▸ PROMPT: Within the entries below, output exactly the lines between the line containing "Verkoopvoorwaarden (199, 1325)" and the line containing "Account (109, 15)", inclusive, and omit any picture.

▸ DATASET RECORDS:
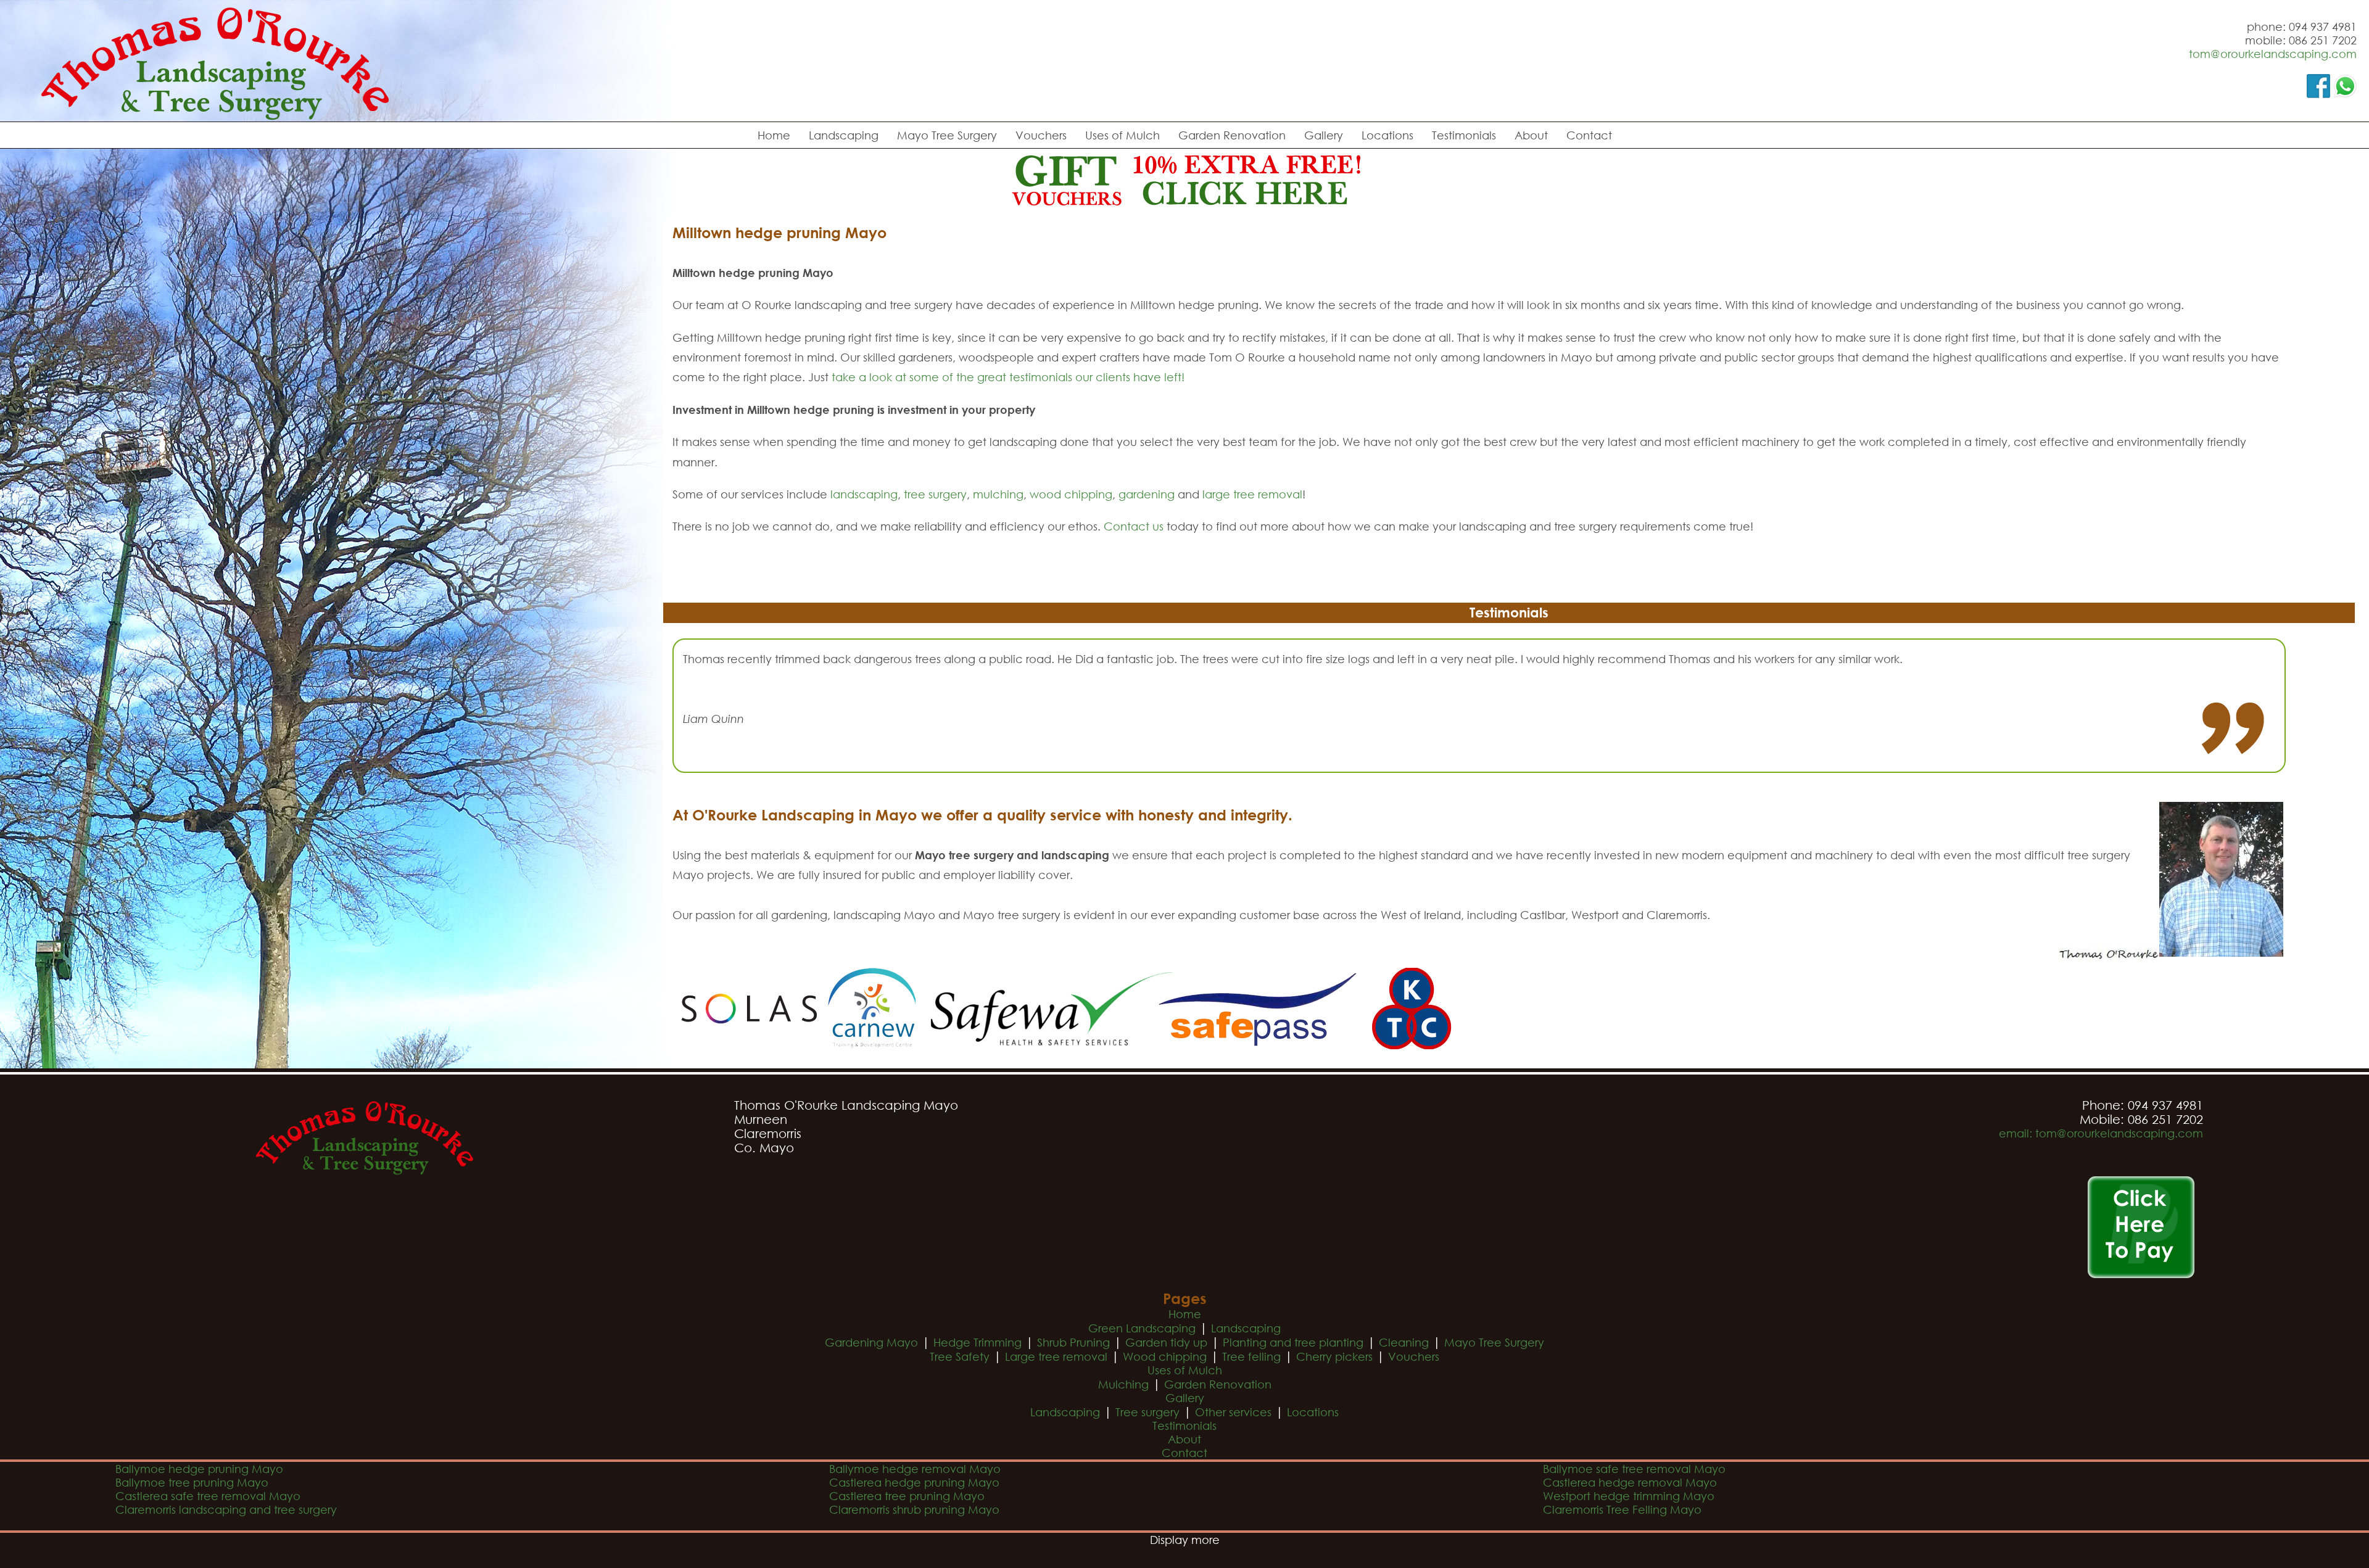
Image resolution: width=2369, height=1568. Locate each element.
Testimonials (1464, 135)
==
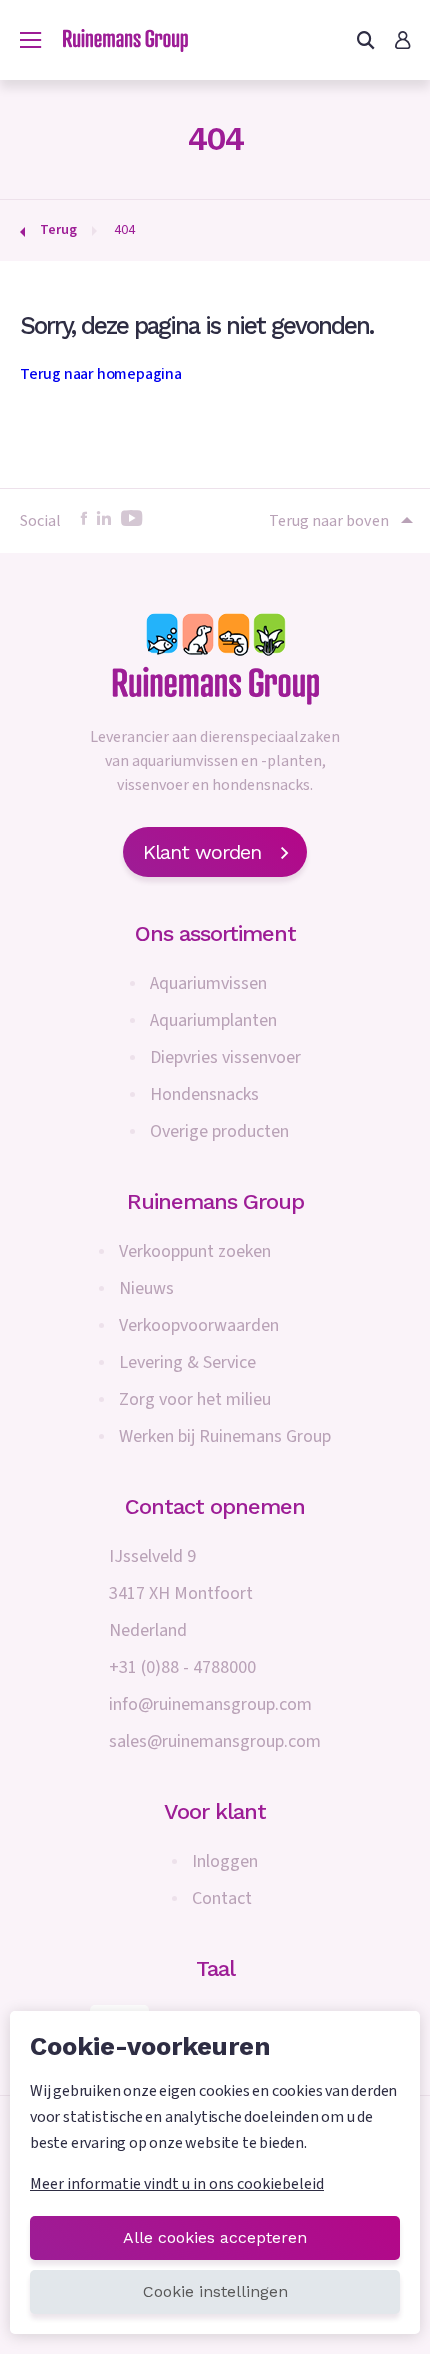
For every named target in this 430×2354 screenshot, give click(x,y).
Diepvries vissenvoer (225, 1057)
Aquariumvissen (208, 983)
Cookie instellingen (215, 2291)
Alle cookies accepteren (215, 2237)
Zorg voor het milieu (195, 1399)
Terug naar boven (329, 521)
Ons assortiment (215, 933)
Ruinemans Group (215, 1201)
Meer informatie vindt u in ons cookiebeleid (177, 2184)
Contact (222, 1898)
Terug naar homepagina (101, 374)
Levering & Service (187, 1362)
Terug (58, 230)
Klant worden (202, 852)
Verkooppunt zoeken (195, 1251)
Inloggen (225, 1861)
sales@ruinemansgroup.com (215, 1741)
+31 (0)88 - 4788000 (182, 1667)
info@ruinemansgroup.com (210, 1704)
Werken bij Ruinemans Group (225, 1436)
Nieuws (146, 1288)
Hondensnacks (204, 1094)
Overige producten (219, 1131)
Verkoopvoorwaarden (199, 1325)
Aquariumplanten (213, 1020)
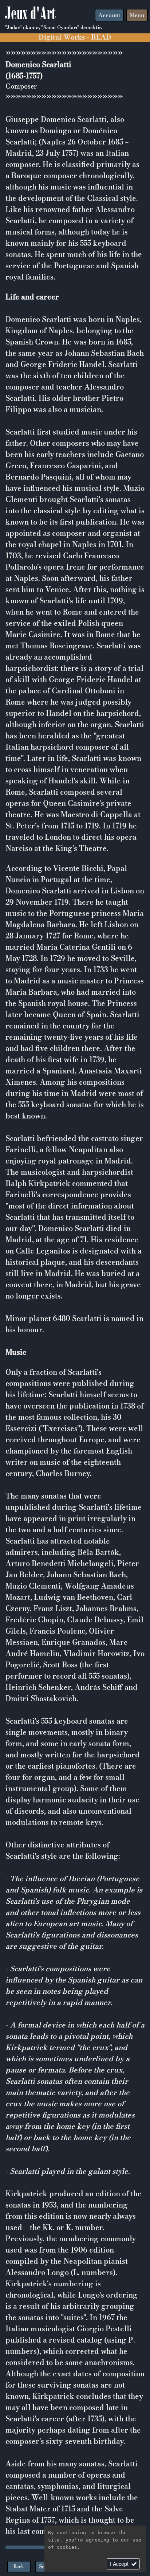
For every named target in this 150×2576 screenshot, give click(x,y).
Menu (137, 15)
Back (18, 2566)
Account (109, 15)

▸ SOLUTION TO THIS PROBLEM:
Verkoopvoorwaarden (199, 1325)
Aquariumplanten (213, 1020)
For every named target in this 150×2576 screenshot, give click(x,y).
Menu (137, 15)
Back (18, 2566)
Account (109, 15)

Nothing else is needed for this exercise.